Assigned task - I would like every record printed again, exactly as shown.
* * * * * * * * *
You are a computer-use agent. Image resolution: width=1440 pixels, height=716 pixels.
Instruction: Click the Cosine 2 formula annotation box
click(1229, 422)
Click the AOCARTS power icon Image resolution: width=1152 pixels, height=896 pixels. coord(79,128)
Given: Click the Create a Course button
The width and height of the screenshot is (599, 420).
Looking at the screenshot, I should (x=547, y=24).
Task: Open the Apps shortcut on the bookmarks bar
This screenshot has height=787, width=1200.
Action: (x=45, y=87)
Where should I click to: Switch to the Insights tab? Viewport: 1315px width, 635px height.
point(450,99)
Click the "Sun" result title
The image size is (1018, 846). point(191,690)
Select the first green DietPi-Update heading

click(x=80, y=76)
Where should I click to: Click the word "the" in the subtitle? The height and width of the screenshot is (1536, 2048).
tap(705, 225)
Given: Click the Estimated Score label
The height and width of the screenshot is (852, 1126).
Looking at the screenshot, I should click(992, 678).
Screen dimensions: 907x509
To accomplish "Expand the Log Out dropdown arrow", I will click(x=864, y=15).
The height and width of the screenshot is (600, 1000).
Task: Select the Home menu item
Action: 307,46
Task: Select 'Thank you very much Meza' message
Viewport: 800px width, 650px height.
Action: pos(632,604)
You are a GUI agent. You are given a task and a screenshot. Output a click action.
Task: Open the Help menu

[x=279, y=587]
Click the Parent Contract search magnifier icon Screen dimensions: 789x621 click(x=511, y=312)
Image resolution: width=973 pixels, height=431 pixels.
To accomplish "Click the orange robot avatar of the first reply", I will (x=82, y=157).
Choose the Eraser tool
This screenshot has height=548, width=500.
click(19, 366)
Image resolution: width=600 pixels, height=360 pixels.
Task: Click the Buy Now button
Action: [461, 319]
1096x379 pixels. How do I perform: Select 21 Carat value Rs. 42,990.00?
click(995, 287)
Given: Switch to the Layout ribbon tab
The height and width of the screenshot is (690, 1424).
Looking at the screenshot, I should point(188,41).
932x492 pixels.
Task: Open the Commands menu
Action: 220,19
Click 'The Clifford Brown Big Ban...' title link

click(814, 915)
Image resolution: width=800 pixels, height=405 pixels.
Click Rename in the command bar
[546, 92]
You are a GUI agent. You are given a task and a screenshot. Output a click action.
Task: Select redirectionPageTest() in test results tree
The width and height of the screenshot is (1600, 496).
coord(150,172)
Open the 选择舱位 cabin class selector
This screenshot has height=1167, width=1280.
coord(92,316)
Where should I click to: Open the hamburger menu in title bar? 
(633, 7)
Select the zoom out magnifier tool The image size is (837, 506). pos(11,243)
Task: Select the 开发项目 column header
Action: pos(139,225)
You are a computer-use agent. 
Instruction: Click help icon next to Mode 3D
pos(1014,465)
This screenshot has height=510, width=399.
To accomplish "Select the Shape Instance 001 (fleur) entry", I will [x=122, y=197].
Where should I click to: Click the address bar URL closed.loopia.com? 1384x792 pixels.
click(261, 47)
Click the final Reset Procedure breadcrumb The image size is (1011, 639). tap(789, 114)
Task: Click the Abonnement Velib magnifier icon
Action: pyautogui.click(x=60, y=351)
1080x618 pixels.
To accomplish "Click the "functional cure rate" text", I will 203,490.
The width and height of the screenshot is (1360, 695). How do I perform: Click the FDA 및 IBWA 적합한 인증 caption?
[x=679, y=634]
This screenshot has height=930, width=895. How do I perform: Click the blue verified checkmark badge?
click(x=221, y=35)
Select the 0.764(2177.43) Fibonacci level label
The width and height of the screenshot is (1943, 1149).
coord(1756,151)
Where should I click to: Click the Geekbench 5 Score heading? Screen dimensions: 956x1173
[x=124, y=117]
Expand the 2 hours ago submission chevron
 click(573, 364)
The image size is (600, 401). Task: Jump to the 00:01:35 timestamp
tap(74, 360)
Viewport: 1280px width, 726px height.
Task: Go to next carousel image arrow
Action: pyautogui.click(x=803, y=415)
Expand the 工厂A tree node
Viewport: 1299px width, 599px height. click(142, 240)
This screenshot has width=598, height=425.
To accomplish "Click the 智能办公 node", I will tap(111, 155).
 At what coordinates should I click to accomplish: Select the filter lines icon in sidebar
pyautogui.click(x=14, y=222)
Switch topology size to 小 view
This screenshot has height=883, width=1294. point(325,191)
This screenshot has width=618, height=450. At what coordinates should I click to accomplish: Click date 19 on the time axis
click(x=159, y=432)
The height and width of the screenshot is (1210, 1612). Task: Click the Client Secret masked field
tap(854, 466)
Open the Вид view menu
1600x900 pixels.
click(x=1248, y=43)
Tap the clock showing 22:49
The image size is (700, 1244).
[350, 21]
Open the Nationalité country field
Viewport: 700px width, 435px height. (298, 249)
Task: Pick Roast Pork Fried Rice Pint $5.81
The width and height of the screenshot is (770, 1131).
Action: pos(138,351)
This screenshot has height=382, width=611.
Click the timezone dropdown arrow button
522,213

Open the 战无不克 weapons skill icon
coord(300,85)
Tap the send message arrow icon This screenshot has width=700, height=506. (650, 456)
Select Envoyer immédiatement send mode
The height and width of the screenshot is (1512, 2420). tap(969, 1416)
* * * * * * * * *
Expected answer -
You are a computer-use agent. Image resolution: width=1440 pixels, height=716 pixels.
Instruction: Click the Cosine 2 formula annotation box
click(1229, 422)
Click the AOCARTS power icon Image resolution: width=1152 pixels, height=896 pixels. coord(79,128)
Given: Click the Create a Course button
The width and height of the screenshot is (599, 420).
Looking at the screenshot, I should (x=547, y=24).
Task: Open the Apps shortcut on the bookmarks bar
This screenshot has height=787, width=1200.
Action: (x=45, y=87)
Where should I click to: Switch to the Insights tab? Viewport: 1315px width, 635px height.
point(450,99)
Click the "Sun" result title
The image size is (1018, 846). point(191,690)
Select the first green DietPi-Update heading

click(x=80, y=76)
Where should I click to: Click the word "the" in the subtitle? The height and width of the screenshot is (1536, 2048).
tap(705, 225)
Given: Click the Estimated Score label
The height and width of the screenshot is (852, 1126).
Looking at the screenshot, I should click(992, 678).
Screen dimensions: 907x509
To accomplish "Expand the Log Out dropdown arrow", I will click(x=864, y=15).
The height and width of the screenshot is (600, 1000).
Task: Select the Home menu item
Action: 307,46
Task: Select 'Thank you very much Meza' message
Viewport: 800px width, 650px height.
Action: pos(632,604)
You are a GUI agent. You are given a task and a screenshot. Output a click action.
Task: Open the Help menu

[x=279, y=587]
Click the Parent Contract search magnifier icon Screen dimensions: 789x621 click(x=511, y=312)
Image resolution: width=973 pixels, height=431 pixels.
To accomplish "Click the orange robot avatar of the first reply", I will (x=82, y=157).
Choose the Eraser tool
This screenshot has height=548, width=500.
click(19, 366)
Image resolution: width=600 pixels, height=360 pixels.
Task: Click the Buy Now button
Action: [461, 319]
1096x379 pixels. How do I perform: Select 21 Carat value Rs. 42,990.00?
click(995, 287)
Given: Switch to the Layout ribbon tab
The height and width of the screenshot is (690, 1424).
Looking at the screenshot, I should point(188,41).
932x492 pixels.
Task: Open the Commands menu
Action: 220,19
Click 'The Clifford Brown Big Ban...' title link

click(814, 915)
Image resolution: width=800 pixels, height=405 pixels.
Click Rename in the command bar
[546, 92]
You are a GUI agent. You are given a task and a screenshot. Output a click action.
Task: Select redirectionPageTest() in test results tree
The width and height of the screenshot is (1600, 496).
coord(150,172)
Open the 选择舱位 cabin class selector
This screenshot has height=1167, width=1280.
coord(92,316)
Where should I click to: Open the hamburger menu in title bar? 
(633, 7)
Select the zoom out magnifier tool The image size is (837, 506). pos(11,243)
Task: Select the 开发项目 column header
Action: pos(139,225)
You are a computer-use agent. 
Instruction: Click help icon next to Mode 3D
pos(1014,465)
This screenshot has height=510, width=399.
To accomplish "Select the Shape Instance 001 (fleur) entry", I will [x=122, y=197].
Where should I click to: Click the address bar URL closed.loopia.com? 1384x792 pixels.
click(261, 47)
Click the final Reset Procedure breadcrumb The image size is (1011, 639). tap(789, 114)
Task: Click the Abonnement Velib magnifier icon
Action: pyautogui.click(x=60, y=351)
1080x618 pixels.
To accomplish "Click the "functional cure rate" text", I will 203,490.
The width and height of the screenshot is (1360, 695). How do I perform: Click the FDA 및 IBWA 적합한 인증 caption?
[x=679, y=634]
This screenshot has height=930, width=895. How do I perform: Click the blue verified checkmark badge?
click(x=221, y=35)
Select the 0.764(2177.43) Fibonacci level label
The width and height of the screenshot is (1943, 1149).
coord(1756,151)
Where should I click to: Click the Geekbench 5 Score heading? Screen dimensions: 956x1173
[x=124, y=117]
Expand the 2 hours ago submission chevron
 click(573, 364)
The image size is (600, 401). Task: Jump to the 00:01:35 timestamp
tap(74, 360)
Viewport: 1280px width, 726px height.
Task: Go to next carousel image arrow
Action: pyautogui.click(x=803, y=415)
Expand the 工厂A tree node
Viewport: 1299px width, 599px height. click(142, 240)
This screenshot has width=598, height=425.
To accomplish "Click the 智能办公 node", I will tap(111, 155).
 At what coordinates should I click to accomplish: Select the filter lines icon in sidebar
pyautogui.click(x=14, y=222)
Switch topology size to 小 view
This screenshot has height=883, width=1294. point(325,191)
This screenshot has width=618, height=450. At what coordinates should I click to accomplish: Click date 19 on the time axis
click(x=159, y=432)
The height and width of the screenshot is (1210, 1612). Task: Click the Client Secret masked field
tap(854, 466)
Open the Вид view menu
1600x900 pixels.
click(x=1248, y=43)
Tap the clock showing 22:49
The image size is (700, 1244).
[350, 21]
Open the Nationalité country field
Viewport: 700px width, 435px height. (298, 249)
Task: Pick Roast Pork Fried Rice Pint $5.81
The width and height of the screenshot is (770, 1131).
Action: pos(138,351)
This screenshot has height=382, width=611.
Click the timezone dropdown arrow button
522,213

Open the 战无不克 weapons skill icon
coord(300,85)
Tap the send message arrow icon This screenshot has width=700, height=506. (650, 456)
Select Envoyer immédiatement send mode
The height and width of the screenshot is (1512, 2420). tap(969, 1416)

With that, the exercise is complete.